S&P Dow Jones highlights portfolio benefits of real assets

Feb 17th, 2016 | By | Category: Alternatives / Multi-Asset

Following the recent launch of its S&P Real Assets Index, S&P Dow Jones has issued a report examining the potential benefits of allocating to real assets. The report, entitled “Let’s Get Real About Indexing Real Assets” and authored by Jodie Gunzberg, Global Head of Commodities & Real Assets at S&P Dow Jones, highlights how real assets offer an effective means of reducing risk, enhancing diversification and achieving inflation protection.

Unveiled on 31 December 2015, the S&P Real Assets Index measures the performance of real assets including global property, infrastructure, commodities, and inflation-linked bonds by using liquid and investable component indices that track public equities, fixed income, and futures. By using liquid and investable component indices, the index is suitable for use as an underlying reference for exchange-traded funds.

Real Asset Index offers diversity and inflation protection, according to S&P Dow Jones

Jodie Gunzberg, Global Head of Commodities and Real Assets at S&P Dow Jones.

Real assets are considered distinct from financial assets, which derive their value from a claim on other assets. In comparison, real assets get their value from their own intrinsic and inherent qualities; examples include property, commodities, agricultural land, natural resources, and Treasury Inflation-Protected Securities (due to the ‘risk-free’ credit guarantee of government securities).

Historically real assets tend to perform relatively well during periods of market stress and, as such, are suited as a risk management tool. In the past five years, investments in real asset strategies have increased over 325% due to a greater appreciation for this benefit following the global financial crisis.

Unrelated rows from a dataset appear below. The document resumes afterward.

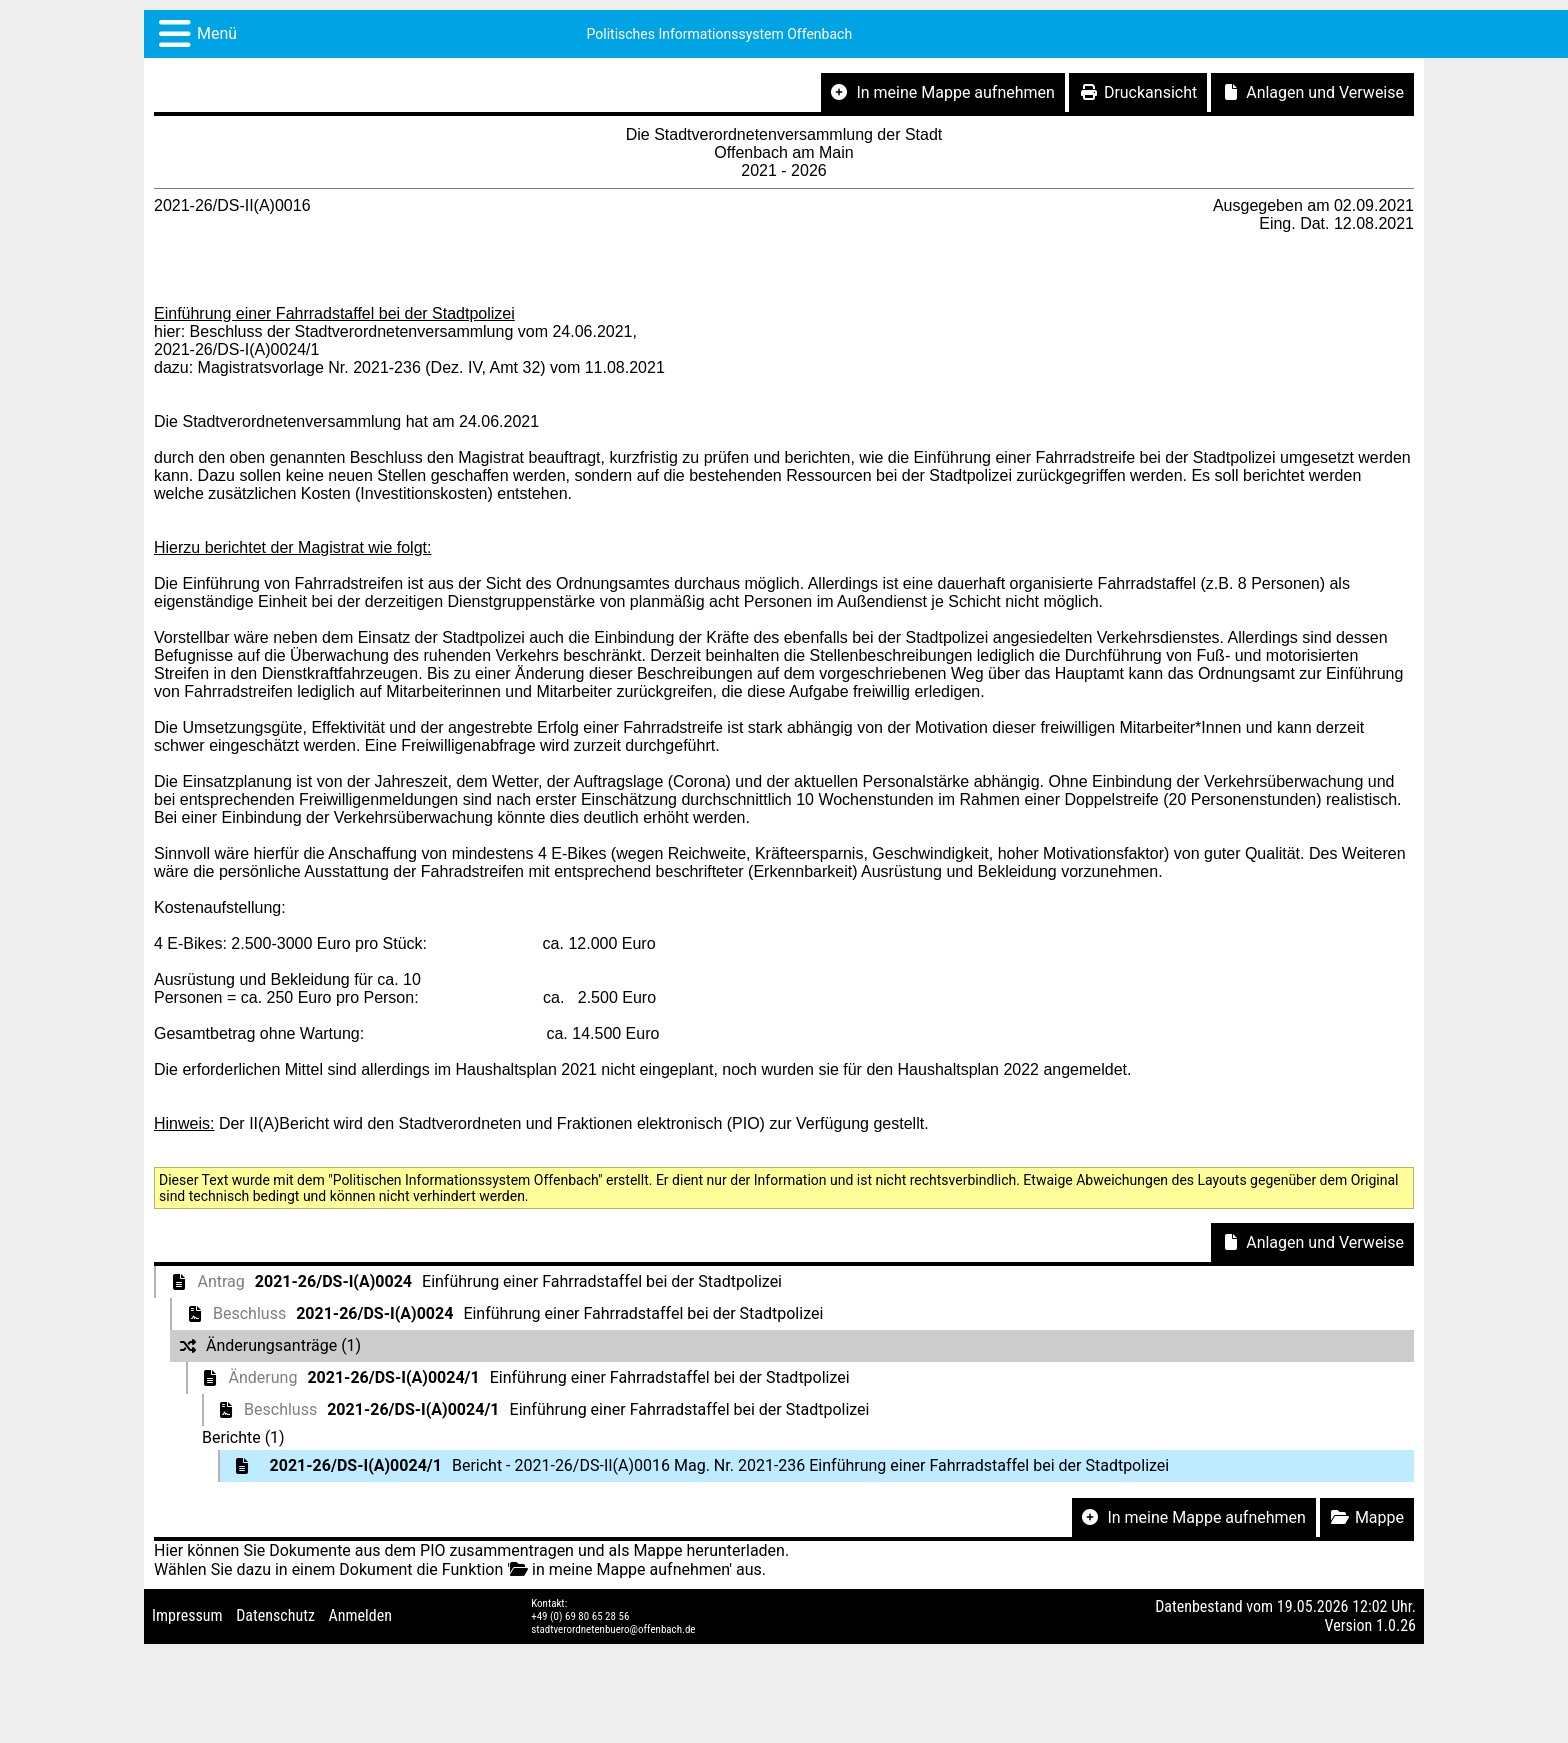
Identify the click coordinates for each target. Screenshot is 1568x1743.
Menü (217, 33)
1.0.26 (1396, 1625)
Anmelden (360, 1615)
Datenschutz (275, 1615)
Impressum (187, 1615)
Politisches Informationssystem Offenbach (720, 34)
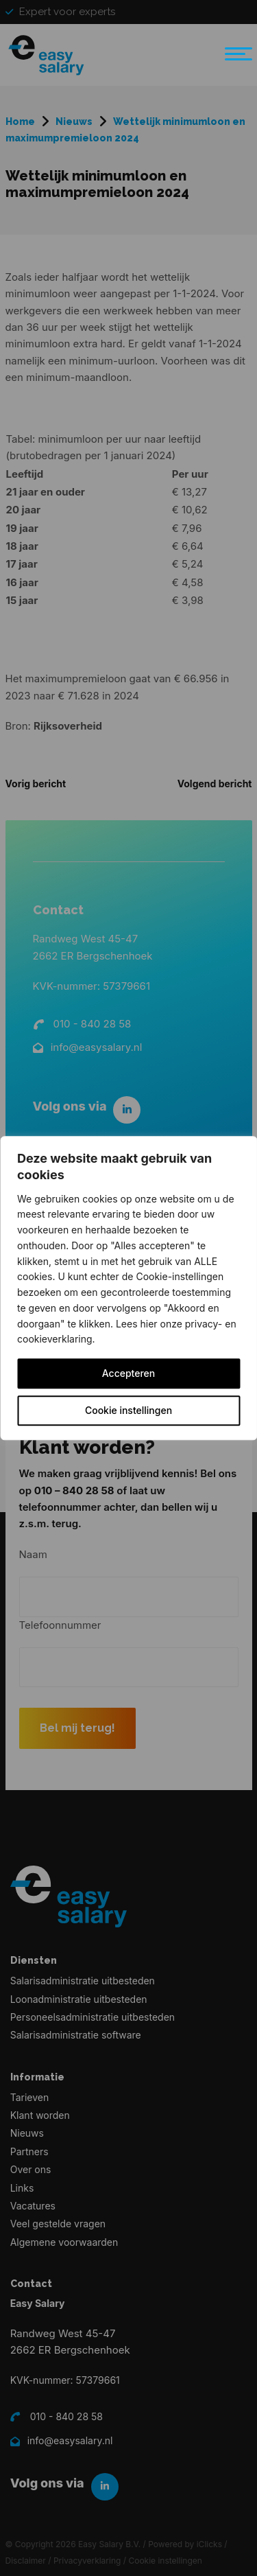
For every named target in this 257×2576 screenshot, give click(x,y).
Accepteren (129, 1373)
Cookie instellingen (128, 1410)
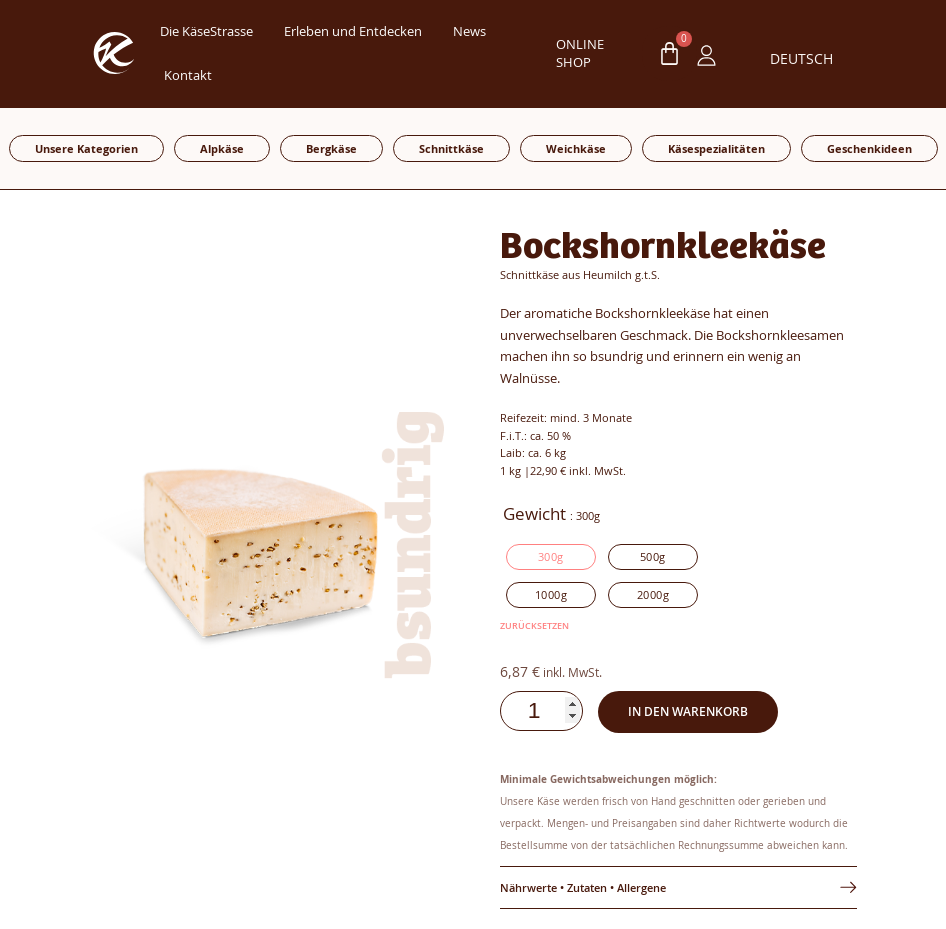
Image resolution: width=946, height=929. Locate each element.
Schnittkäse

The S&P Real Assets Index tracks an extensive set of real assets using liquid and investable component indices that track public equities, REITs, fixed income securities, and futures. The component indices (and their index weights) are:
Dow Jones Global Select Real Estate Securities Index (20%)
Dow Jones Brookfield Global Infrastructure Composite Index (20%)
S&P Global LargeMidCap Commodity and Resources Index (7.5%)
S&P Global Timber & Forestry Index (2.5%)
Dow Jones Commodity Index (10%)
Dow Jones Brookfield Global Infrastructure Broad Market Corporate Bond Index (15%)
Dow Jones Global Select Real Estate Securities Corporate Bond Index (5%)
S&P Global LargeMidCap Commodity and Resources Corporate Bond Index (15%)
S&P Global Developed Sovereign Inflation-Linked Bond Index (5%)

Based on back-tested data, the index exhibits a number of favourable portfolio characteristics. These include (i) lower volatility – real asset equities have 10-year annualized volatility of 17.1%, but adding bonds and commodity futures reduces the volatility to 11.7%; (ii) inflation protection –  the index has an inflation beta of 4.2 and correlation of 0.43 to inflation; (iii) enhanced diversification – moving from 100% equities to a mix of 50% equities, 40% bonds and 10% real assets increased the sharpe ratio from 0.47 to 0.70; and (iv) downside protection – during the global financial crisis (October 2007 – February 2009) the drawdown in equities was 51.4% versus 36.9% in the index.